I’m amazed at how readily I glommed onto a lack of power as an excuse for not finishing my chores.  At 11:30 p.m. last night, a storm crashed onto our island and the whole of the Delta, with a fierceness that shuddered my house and startled me into uneasy wakefulness.  I lay in my tiny loft bedroom listening to the windows rattle and watching the pictures sway.  A sudden thud worried me.  I imagined my mother’s crystal vase tumbling from its transom perch, shattering on the threshold.  My fingers groped for the flashlight on the bedside table; I laughed aloud when I realized that the worrisome noise had been the thwack of a metal cylinder hitting the floor.  

With flashlight retrieved, I illuminated that 200 square feet around me.  Amazingly, the house withstood the first, vicious onslaught.  An hour or so later, I drifted into sleep, soothed by the staccato dance of rain  against the solid cedar of my outer walls.

Now I sit in my darkened house, a little propane heater humming at my feet.  I will extinguish its flame well before sleeping, but it holds the ambient temperature at 70 for now.  I’ve whiled away the day, doing a little work, filming a short piece for my YouTube channel, chatting by message with distant friends.  Another storm will blast the island tomorrow while I’m in town.  With any luck, power will return before too long, and on Wednesday, my generator should arrive.  If good fortune and the irony of fate hold true, once I have that beast installed, we will never see another power outage.

The year has aged by seven days.  I am no worse for the turning of each tide.  True enough, I cannot take a shower just now, but I can flick a flame, light the stove, and boil water. My fridge holds many offerings to cook in a skillet or saucepan.  I have plenty of bottled water and two spare cylinders of propane for the heater.  I have not accomplished much today, but for some weird reason, I feel fine.  Maybe rainy days agree with me, like the delicious  isolation of train rides or idle hours spent among the towering cedars in the mountains north of Santa Cruz during a rolling blackout one balmy September. 
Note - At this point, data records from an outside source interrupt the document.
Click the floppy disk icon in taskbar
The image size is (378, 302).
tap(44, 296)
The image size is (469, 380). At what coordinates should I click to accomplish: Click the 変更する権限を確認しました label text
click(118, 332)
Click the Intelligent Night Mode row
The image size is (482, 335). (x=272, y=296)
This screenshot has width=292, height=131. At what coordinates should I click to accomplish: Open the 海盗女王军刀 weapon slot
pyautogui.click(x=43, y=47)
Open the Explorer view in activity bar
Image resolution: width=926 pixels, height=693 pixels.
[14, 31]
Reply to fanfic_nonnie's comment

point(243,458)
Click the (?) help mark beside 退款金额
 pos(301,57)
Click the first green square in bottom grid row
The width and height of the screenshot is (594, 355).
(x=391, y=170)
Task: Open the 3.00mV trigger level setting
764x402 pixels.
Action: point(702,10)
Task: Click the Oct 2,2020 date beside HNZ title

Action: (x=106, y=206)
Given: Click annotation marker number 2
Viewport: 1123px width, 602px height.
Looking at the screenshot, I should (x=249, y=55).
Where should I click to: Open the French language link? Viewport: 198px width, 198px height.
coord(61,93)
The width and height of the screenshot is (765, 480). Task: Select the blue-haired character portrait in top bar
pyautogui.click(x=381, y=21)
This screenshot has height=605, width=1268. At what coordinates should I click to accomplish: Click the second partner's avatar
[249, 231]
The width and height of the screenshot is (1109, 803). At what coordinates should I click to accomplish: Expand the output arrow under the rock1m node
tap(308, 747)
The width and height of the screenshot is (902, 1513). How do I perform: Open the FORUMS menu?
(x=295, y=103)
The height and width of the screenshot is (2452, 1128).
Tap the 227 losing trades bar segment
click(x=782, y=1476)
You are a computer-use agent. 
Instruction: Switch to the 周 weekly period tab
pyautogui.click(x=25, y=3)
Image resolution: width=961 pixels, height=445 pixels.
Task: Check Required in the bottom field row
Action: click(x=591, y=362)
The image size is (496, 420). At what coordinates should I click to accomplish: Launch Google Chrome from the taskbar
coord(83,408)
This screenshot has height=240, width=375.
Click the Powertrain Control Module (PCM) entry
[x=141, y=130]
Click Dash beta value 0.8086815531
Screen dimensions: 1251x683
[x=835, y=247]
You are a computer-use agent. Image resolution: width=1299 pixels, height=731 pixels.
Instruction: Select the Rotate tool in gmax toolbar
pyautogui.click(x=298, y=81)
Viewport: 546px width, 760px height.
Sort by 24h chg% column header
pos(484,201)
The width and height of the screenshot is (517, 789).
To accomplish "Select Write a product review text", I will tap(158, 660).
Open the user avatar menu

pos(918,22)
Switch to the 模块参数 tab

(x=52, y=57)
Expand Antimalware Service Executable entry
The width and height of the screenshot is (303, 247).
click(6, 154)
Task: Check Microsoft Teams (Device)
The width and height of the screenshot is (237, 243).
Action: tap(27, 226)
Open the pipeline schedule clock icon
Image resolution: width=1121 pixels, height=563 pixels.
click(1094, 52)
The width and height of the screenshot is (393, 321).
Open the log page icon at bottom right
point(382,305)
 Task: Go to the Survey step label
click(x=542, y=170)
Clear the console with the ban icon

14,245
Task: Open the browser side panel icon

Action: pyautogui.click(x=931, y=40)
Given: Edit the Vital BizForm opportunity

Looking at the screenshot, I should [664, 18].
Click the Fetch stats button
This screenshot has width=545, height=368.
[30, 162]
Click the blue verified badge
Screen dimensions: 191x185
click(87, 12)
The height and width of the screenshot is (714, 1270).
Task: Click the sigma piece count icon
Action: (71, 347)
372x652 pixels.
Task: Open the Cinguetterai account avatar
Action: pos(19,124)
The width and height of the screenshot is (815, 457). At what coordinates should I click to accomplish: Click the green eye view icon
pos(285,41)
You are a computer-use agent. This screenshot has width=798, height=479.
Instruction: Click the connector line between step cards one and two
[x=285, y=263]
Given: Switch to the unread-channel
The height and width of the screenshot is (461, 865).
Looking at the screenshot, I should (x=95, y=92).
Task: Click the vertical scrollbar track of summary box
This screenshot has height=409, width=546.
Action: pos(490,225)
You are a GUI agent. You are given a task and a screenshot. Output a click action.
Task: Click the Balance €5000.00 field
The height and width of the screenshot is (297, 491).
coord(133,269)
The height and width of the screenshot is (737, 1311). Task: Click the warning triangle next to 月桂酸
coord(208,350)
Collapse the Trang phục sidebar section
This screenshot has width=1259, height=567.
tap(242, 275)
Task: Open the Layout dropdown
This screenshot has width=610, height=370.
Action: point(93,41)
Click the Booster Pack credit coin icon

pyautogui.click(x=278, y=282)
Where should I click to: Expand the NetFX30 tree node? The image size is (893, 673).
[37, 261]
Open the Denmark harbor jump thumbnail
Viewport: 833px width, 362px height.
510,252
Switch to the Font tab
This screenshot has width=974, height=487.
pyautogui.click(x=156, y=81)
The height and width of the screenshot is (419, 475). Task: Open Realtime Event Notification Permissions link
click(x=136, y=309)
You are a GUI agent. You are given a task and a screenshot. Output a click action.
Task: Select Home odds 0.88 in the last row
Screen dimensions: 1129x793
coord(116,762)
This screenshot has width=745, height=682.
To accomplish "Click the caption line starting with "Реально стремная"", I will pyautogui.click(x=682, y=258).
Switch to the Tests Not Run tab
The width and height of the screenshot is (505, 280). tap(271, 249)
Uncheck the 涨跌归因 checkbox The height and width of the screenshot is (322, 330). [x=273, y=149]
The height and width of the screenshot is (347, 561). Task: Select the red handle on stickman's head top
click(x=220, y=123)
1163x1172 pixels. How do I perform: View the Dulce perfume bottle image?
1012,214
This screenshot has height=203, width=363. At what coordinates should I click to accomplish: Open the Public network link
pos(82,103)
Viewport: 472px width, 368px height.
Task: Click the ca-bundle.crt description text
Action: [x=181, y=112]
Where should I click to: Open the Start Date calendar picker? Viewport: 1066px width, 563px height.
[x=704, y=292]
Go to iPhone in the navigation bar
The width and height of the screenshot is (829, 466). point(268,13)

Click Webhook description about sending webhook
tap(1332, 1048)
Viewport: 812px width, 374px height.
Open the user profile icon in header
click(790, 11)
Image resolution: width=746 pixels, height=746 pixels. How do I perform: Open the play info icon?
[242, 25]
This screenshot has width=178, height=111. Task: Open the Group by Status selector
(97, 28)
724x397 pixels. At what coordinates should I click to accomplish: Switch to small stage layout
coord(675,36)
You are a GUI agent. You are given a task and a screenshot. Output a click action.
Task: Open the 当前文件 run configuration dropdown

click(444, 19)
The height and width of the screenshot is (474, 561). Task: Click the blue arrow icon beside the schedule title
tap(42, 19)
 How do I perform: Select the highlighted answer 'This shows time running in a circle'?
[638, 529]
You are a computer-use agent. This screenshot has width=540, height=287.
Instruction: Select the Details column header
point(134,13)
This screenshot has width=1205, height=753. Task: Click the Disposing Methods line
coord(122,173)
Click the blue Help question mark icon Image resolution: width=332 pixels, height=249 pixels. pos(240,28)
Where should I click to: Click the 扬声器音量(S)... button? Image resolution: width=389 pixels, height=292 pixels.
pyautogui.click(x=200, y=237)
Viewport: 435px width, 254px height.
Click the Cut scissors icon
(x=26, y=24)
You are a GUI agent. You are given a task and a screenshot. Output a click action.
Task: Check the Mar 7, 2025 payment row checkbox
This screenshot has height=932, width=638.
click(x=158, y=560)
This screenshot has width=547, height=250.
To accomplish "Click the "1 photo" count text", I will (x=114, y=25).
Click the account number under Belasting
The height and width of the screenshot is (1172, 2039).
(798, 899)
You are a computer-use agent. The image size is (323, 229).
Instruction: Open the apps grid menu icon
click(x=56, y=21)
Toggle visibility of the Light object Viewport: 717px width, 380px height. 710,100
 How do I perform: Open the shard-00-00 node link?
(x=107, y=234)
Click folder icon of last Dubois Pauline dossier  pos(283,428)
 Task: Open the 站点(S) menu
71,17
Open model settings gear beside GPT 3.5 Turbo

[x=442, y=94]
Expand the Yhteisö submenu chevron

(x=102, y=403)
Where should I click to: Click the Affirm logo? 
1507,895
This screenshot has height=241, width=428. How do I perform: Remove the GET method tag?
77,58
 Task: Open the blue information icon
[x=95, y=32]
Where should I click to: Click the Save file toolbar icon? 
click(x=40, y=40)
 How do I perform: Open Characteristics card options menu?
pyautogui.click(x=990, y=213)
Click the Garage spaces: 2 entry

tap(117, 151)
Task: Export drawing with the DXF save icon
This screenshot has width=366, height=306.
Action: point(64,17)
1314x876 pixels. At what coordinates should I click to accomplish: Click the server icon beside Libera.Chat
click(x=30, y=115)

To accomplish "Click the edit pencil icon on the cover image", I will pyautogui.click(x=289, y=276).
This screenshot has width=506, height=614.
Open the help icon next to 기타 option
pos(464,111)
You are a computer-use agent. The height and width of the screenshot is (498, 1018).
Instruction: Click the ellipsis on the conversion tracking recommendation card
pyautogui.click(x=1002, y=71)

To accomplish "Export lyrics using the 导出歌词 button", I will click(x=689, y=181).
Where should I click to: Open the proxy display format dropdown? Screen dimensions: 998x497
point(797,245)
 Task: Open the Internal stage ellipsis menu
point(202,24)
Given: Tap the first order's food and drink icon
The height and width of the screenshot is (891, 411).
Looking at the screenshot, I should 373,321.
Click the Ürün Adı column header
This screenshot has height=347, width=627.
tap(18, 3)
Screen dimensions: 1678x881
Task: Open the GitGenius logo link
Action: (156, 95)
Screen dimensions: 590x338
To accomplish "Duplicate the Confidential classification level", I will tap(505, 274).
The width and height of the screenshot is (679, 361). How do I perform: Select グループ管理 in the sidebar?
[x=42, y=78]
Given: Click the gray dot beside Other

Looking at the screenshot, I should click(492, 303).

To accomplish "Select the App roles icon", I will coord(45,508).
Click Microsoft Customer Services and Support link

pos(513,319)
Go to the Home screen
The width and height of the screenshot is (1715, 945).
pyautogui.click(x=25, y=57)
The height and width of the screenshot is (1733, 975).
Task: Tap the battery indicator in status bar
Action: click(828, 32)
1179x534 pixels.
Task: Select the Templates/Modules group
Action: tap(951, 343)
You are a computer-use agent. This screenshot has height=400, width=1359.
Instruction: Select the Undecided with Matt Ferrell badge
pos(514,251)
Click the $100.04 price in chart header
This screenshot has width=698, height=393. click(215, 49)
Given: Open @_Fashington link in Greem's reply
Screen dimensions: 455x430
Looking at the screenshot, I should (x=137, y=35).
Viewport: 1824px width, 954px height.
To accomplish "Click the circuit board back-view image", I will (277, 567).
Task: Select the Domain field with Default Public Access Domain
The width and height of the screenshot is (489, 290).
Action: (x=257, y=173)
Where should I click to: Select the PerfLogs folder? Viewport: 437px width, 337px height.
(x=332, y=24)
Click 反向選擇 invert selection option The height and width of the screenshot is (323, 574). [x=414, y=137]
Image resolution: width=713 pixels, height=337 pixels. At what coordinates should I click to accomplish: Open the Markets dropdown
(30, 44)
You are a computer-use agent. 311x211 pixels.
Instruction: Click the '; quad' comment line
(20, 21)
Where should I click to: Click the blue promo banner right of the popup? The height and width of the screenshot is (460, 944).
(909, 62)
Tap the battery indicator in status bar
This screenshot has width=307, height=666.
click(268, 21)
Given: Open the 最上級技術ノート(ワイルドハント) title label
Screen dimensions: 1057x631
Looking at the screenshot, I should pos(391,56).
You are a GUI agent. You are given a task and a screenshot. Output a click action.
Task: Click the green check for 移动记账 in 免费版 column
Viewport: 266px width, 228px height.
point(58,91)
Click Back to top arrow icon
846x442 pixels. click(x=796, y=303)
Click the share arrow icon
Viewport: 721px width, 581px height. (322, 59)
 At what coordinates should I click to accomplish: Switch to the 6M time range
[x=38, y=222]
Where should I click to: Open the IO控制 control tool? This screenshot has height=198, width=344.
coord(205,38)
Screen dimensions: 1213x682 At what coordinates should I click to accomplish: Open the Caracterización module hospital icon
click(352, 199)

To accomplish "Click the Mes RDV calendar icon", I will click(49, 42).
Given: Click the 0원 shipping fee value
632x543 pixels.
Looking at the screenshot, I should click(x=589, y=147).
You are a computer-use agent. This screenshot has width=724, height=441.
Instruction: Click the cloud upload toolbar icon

On this day, one day in between a Saturday of chores and a Monday of work, I’ve wasted my time alone with little more distraction than the most recent release of a favored crime fiction author.  My house became a cave, snug, secure.  It occurs to me that no one knows I am here, except perhaps the unknown agent on the other end of the “smart911” for which I felt compelled to register.  I can squander my evening as I please.  I can do nothing, and I can do it with complete aplomb.  What better life than this?

It’s the eighth day of the one-hundred and ninth month of My Year Without Complaining.  Life continues.

I met this young lady, Genevieve Beecham, at Pigeon Point Lighthouse in 2018. She honored the memory of her mother, of whom I might have reminded her, by agreeing to spend my birthday with me in the mountains above Pescadero. I still remember this as one of my best birthdays ever.